Yellow Evening Primrose: Hunting
Yerba Mate: Fidelity, Love, Lust
Yerba Santa: Beauty, Healing, Psychic Powers, Protection
Native American Symbolism: Yerba santa (also spelled yerbasanta) is the Spanish name for this indigenous southwestern plant. The name just means “holy herb,” and in fact the same name is used to refer to several other completely unrelated plants with medicinal properties (such as Mexican pepper-leaf, for one.) The yerba santa we are referring to on this page has the Latin name of Eriodictyon, the English name of Mountain Balm, and the Miwok name Passaale (or Possalle.) Tribes throughout California, Nevada, Arizona, and northern Mexico used yerba santa as a medicine herb to cure a wide variety of ailments, from asthma to wounds and sores to coughs and colds.
Yew: Raising the Dead
Native American Symbolism: The yew tree is less important to the mythology of Northwestern Native American tribes than other trees like the cedar and spruce. The greatest significance of the yew to Native American culture was how prized its wood was for the construction of traditional archery bows. The Haida name for the yew tree literally means “bow tree,” and yew bows were valued in the northwestern tribes as much as Osage orange bows were in the south. Like other evergreens, yew trees are associated with protection in Northwestern cultures, and their connection with bows make them an occasional symbol of strength and manhood.
Yohimbe: Love, Lust
Yucca: Transmutation, Protection, Purification
Native American Symbolism: Yucca is one of several plants with a name that comes from a Native American language– “yucca” comes from the Taino (Native Caribbean) name for the plant, yuca.
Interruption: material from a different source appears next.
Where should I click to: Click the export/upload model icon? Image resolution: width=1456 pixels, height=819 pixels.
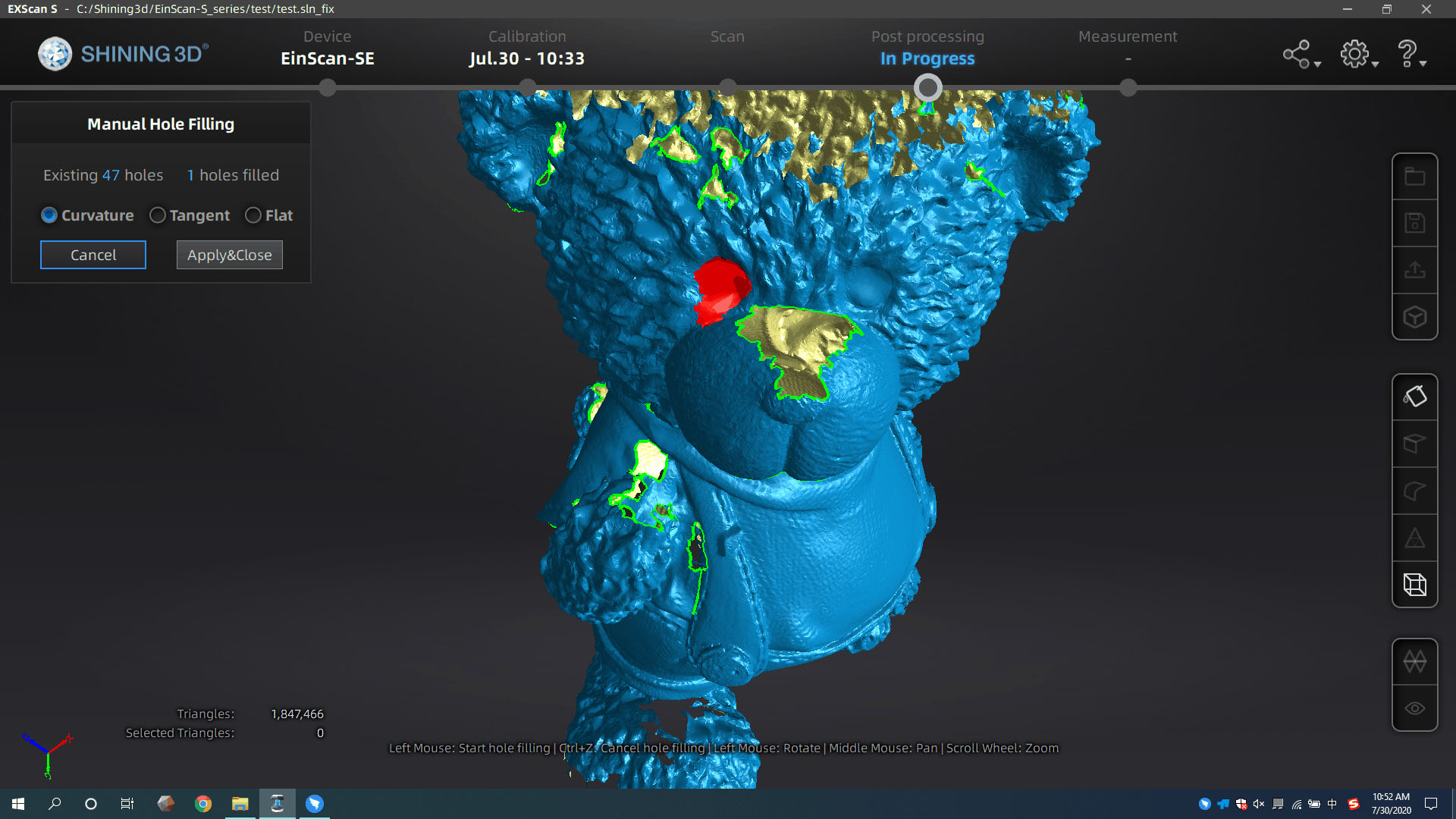[x=1414, y=270]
Yucca was a very important plant to traditional Southwest Indian life. Yucca fruits and roots were eaten, and the tough yucca fiber was used to weave baskets and sandals. Yucca leaves are also used ceremonially by the Navajos. Although yucca plants have never been an important food source to southeastern tribes like the Cherokee, they have used the roots of eastern yucca species as medicine herbs, particularly to treat sores and rashes.